Hij zag het paardje boven de heuvel uit komen en op het kasteel af galopperen. Hij liep naar een punt rechts van waar Will stond. Die floot nog eens, waarop Trek zijn kant op zwenkte en recht op hem af gestormd kwam.
Will hield zich niet langer schuil en holde weg van de muur, zijn paard tegemoet. Achter zich hoorde hij opnieuw geschreeuw, maar hij had geen idee of iemand hem nu gezien had of dat het nog steeds hoorde bij de algemene verwarring. Dat interesseerde hem op dit moment ook niet.
Trek kwam slippend naast hem tot stilstand, de oren plat achterover, de tanden ontbloot, terwijl hij hem met een hinnik begroette. Will greep de zadelknop stevig beet. ‘Lopen,’ zei hij, ‘zo hard als je kunt!’
Aan het geschreeuw achter zich hoorde hij dat men hem nu wel degelijk gezien had. Maar tenzij iemand een kruisboog bij de hand had, met pijl en al, en ook nog in staat was om een snel bewegend doel te raken, in het donker, was hij nu buiten gevaar. Trek zette een enorme spurt in en was na vijf of zes stappen al in volle galop.
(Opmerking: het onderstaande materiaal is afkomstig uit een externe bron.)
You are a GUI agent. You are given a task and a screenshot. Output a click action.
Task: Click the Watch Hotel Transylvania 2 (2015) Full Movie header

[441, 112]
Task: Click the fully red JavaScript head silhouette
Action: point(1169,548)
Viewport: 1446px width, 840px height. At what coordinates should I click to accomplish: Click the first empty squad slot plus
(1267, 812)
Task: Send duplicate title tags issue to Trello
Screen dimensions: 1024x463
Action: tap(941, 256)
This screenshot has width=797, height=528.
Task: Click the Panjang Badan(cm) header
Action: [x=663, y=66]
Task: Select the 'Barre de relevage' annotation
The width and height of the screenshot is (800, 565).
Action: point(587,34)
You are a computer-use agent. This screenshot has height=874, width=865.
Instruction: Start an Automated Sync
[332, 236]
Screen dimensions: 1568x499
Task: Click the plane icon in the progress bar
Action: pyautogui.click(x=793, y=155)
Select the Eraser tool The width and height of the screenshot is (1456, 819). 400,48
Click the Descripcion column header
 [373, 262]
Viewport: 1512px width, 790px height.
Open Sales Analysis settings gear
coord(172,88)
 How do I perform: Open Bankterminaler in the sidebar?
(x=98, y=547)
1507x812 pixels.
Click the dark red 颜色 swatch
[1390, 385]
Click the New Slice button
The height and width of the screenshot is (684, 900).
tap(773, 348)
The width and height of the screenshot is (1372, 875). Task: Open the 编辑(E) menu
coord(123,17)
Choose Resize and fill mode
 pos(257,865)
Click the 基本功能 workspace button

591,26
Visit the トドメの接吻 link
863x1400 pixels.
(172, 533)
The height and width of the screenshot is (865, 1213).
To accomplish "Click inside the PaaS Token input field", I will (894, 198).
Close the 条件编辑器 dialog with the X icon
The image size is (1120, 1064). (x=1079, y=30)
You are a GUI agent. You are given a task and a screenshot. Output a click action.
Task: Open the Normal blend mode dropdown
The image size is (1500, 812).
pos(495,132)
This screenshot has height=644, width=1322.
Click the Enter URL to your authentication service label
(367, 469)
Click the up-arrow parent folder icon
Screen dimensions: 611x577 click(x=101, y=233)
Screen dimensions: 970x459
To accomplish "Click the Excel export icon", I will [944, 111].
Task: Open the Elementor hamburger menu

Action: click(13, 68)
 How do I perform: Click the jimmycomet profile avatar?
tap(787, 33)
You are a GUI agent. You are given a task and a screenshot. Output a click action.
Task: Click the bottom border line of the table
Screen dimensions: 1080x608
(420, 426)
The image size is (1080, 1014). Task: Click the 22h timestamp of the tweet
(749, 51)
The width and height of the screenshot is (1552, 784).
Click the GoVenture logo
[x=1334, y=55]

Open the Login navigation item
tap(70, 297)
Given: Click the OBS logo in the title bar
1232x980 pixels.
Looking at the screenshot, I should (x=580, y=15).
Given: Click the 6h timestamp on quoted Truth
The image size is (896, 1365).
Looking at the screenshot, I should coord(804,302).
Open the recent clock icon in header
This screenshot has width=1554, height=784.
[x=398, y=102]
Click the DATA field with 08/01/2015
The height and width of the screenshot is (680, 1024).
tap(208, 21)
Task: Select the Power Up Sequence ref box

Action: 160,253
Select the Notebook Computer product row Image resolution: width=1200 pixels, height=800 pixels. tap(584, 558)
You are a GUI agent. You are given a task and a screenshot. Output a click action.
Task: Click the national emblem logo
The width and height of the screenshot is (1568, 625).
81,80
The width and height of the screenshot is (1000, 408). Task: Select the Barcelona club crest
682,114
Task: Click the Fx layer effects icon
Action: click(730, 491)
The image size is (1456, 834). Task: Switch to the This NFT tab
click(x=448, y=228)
Will bleef even aan het zadel hangen, schatte de snelheid van zijn paard in en zette zich toen met een been op de grond af om vervolgens soepel opverend in het zadel te springen. Trek sloeg bewonderend zijn hoofd achterover.
‘Braaf beestje,’ zei Will, die hem, plat voorover liggend, op zijn nek klopte. Zonder een stap te missen hinnikte het dier in antwoord. Er klonk nu een licht verwijt in: Ik dacht dat ik je gewaarschuwd had!
‘Zeur niet zo,’ zei Will. Trek deed net of hij dat niet gehoord had. Ze raasden over de heuveltop en Will zag een eindje verder Xander en Malcolm wachten. Hij hield de teugels in.
‘Wat is er gebeurd?’ vroeg Xander. Will schudde gefrustreerd zijn hoofd.
‘Ik heb haar gezien. En gesproken. Maar Keren dook op voordat ik haar kon bevrijden, de rotzak.’
‘En wat is het plan nu?’ vroeg Malcolm.
‘Laten we maar teruggaan naar het woud,’ zei Will. Iets anders zat er niet op.
Xander keek hem nieuwsgierig aan. De jonge Jager leek toe te geven dat hij voor nu verslagen was, maar dat betekende niet dat hij minder vastberaden was. Xander besefte dat dit verhaal nog een staartje zou krijgen.
‘En dan wat?’
Will keek hem aan. De grote kap van zijn mantel hield de bovenste helft van zijn gezicht in diepe schaduw verborgen. Xander zag alleen zijn mond met strakke lippen en zijn vastberaden kaken.
‘En dan,’ zei hij, ‘zal ik Alyss uit dat verdomde kasteel van jullie bevrijden — al moet ik het steen voor steen afbreken.’